The MRI scans were performed on a 3T Siemens TIM Trio clinical MRI scanner using a body radio-frequency transmission coil with a 12-channel head RF receiver coil (Siemens, Erlangen, Germany). Blood-oxygen-level dependent (BOLD) rs-fMRI was acquired using a gradient echo-planar imaging pulse sequence. Whole brain coverage rs-fMRI was acquired parallel to the anterior commissure - posterior commissure line with the following scanning parameters: repetition time (TR) = 3,000 msec, echo time (TE) = 30 msec, acquisition matrix = 124 × 124 mm, spatial resolutions of 1.048 mm × 1.048 mm, and 27 axial slices (slice thickness = 1.9 mm) were acquired for at least five minutes.
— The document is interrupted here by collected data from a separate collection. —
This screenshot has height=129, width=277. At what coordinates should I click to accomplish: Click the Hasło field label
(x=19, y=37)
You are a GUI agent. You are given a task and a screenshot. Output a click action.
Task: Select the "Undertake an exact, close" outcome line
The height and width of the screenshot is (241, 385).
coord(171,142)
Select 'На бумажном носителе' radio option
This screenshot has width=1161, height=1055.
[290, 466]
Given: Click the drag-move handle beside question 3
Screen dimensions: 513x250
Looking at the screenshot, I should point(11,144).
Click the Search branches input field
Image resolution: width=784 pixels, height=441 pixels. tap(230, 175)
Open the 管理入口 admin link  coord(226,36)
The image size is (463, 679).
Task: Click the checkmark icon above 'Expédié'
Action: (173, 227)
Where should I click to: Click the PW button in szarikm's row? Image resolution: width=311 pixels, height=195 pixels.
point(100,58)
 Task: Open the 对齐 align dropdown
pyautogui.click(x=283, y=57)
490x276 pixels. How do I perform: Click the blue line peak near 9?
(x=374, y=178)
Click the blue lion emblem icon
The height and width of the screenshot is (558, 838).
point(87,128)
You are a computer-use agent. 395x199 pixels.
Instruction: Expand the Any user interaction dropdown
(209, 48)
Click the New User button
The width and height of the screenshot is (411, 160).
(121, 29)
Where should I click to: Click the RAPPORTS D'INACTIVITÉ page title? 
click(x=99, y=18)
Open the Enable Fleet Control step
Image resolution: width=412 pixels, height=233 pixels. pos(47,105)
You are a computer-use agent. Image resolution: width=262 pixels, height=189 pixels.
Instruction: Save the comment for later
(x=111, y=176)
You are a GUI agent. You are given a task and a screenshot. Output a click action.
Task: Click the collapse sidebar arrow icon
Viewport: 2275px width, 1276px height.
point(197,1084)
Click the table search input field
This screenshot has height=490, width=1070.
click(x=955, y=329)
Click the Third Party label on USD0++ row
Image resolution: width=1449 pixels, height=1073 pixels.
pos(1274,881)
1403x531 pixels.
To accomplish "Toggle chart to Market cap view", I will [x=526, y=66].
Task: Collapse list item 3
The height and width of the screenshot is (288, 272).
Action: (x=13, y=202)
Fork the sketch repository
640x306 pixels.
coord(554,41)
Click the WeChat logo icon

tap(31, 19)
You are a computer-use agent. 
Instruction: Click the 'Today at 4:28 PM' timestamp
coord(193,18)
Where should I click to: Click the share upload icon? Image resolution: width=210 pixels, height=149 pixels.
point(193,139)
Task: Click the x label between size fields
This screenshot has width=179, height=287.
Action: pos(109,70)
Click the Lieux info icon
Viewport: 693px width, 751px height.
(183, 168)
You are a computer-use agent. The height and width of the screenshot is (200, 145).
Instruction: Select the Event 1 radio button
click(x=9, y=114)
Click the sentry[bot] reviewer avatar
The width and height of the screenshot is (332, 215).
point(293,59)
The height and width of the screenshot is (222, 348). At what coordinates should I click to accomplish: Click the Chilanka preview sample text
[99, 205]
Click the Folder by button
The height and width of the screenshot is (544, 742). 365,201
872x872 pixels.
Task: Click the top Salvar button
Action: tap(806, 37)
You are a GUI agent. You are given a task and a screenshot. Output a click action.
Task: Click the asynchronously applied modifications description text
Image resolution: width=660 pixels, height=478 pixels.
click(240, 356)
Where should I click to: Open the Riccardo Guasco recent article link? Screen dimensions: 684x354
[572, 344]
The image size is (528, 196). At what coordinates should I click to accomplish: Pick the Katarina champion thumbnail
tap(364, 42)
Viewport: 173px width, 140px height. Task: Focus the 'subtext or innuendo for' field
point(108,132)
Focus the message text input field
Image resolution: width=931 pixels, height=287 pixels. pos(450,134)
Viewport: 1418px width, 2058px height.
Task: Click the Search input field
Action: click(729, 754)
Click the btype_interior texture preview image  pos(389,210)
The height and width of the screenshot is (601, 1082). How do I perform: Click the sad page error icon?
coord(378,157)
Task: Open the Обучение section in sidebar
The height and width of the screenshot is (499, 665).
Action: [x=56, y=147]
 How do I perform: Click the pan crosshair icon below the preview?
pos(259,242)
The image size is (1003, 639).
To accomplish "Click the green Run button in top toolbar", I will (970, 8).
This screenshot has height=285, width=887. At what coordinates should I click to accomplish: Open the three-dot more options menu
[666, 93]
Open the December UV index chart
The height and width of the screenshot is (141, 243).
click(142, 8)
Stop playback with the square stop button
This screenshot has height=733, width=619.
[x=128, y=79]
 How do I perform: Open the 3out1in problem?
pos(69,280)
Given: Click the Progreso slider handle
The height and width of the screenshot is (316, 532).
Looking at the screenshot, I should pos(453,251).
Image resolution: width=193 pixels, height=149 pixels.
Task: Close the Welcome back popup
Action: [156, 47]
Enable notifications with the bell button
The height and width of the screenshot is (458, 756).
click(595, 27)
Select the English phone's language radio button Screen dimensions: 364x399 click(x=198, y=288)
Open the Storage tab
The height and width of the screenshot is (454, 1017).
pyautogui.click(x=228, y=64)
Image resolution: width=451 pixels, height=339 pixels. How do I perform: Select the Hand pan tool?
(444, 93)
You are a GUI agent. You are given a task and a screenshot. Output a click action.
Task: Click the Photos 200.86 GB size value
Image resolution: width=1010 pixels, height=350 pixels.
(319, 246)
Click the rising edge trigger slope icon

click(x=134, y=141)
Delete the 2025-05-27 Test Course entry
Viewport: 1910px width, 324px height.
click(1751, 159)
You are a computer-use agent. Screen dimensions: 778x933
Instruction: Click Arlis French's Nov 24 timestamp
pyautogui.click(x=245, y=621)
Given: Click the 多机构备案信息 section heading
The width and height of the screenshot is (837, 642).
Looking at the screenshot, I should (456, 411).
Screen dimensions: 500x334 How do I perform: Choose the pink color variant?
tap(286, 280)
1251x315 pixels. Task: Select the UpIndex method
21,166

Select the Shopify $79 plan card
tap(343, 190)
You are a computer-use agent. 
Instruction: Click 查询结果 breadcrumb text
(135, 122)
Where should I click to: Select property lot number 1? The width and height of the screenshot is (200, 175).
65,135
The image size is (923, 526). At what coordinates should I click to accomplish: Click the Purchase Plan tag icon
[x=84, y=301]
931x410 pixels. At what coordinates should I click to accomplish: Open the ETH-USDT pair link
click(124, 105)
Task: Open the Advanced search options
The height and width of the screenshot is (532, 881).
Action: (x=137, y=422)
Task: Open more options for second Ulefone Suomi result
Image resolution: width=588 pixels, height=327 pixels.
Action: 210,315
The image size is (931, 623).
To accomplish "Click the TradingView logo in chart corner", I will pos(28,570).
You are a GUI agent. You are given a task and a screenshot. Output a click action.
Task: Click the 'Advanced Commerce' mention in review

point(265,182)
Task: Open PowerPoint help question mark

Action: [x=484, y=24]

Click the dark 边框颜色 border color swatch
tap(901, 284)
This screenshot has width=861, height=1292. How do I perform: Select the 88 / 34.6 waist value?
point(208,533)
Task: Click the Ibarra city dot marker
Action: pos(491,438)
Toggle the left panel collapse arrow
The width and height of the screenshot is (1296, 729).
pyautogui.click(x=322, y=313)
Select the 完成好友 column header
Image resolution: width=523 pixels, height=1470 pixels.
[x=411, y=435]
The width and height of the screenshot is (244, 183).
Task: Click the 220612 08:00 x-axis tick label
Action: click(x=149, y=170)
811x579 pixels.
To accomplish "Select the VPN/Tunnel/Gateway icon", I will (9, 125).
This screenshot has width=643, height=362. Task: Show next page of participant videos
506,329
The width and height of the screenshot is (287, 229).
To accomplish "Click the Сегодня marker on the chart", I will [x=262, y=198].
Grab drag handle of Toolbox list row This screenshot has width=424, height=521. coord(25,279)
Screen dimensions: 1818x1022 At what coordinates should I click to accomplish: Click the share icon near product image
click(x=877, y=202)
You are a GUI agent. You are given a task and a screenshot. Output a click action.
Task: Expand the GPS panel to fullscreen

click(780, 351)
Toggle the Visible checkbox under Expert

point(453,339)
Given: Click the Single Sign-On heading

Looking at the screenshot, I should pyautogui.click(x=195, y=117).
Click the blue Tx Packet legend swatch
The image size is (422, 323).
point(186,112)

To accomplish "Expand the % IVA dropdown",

In the same session, high-resolution anatomical images were acquired using a magnetization-prepared, rapid gradient-echo (MP-RAGE) sequence (TR/TE/flip angle = 2100 ms/3.1 ms/12°), non-selective inversion pulse, TI = 1100 ms, FOV = 160 × 192 × 192 mm, 1.0 mm isotropic spatial resolution. We used the anatomical MRIs for within modality co-registration and spatial normalization.

Data preprocessing

All MRIs were processed using tools developed by the University of Oxford’s Functional Magnetic Resonance Imaging of the Brain (FMRIB) division. Anatomic MRIs were preprocessed with the Brain Extraction Tool¹⁹ in the FMRIB’s Software Library (FSL), to remove nonbrain tissues. FSL’s Fully Automated Segmentation Tool²⁰ was used to segment the brain into white matter, gray matter and ventricular masks; a global (whole-brain) mask was created by combining each of these masks. The resulting images were used during the rs-fMRI preprocessing stages described below.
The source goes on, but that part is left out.